Svedbom was born in 1856 in Stockholm, Sweden, to Gustaf Lindberg and Catharina Fernqvist. Her early musical education was taught by Oscar de Wahl. Later, she became a student at the Stockholm Conservatory in 1874. Prominent pianist Hilda Thegerström was her instructor there. In 1881, she founded Damtrion ('the Women's Trio') along with Walborg Lagerwall and Hilma Åberg. She was a member of the trio until 1883, touring Sweden, Denmark, and Norway in 1882.

She married Vilhelm Svedbom, a composer, in 1884. Her mother-in-law, Fredrika Limnell, was known for holding salons.

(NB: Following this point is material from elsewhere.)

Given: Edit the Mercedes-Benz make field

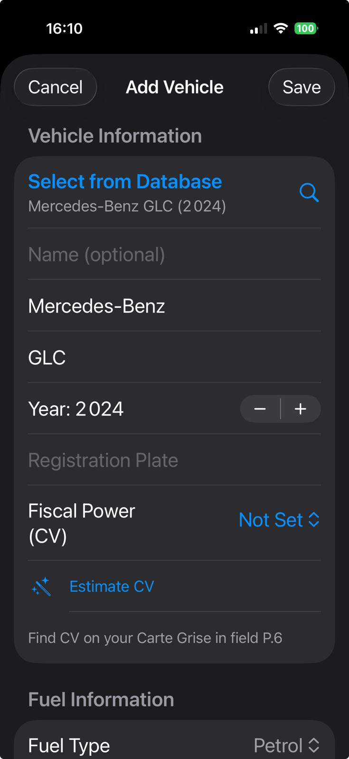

They were attended by a number of known figures in the humanities, including early feminists such as writer Fredrika Bremer. Svedbom herself was also involved in women's issues. In 1885, she was one of the first fifteen committee members of the women's association Nya Idun, joining other women such as Calla Curman, Ellen Key, and Ellen Fries.

In the early 1890s, she collaborated with Tor Aulin and Franz Neruda as well as playing accompaniment for singers Teresa Carreño, Dina Edling, and Julia Ohlsson. In 1897 she was elected to the Royal Swedish Academy of Music. Svedbom was known as a philanthropist; she donated money to causes such as schools and the Stockholm Concert Society, as well as starting a scholarship fund.

Svedbom died 12 March 1921 in Stockholm and is buried in Norra begravningsplatsen.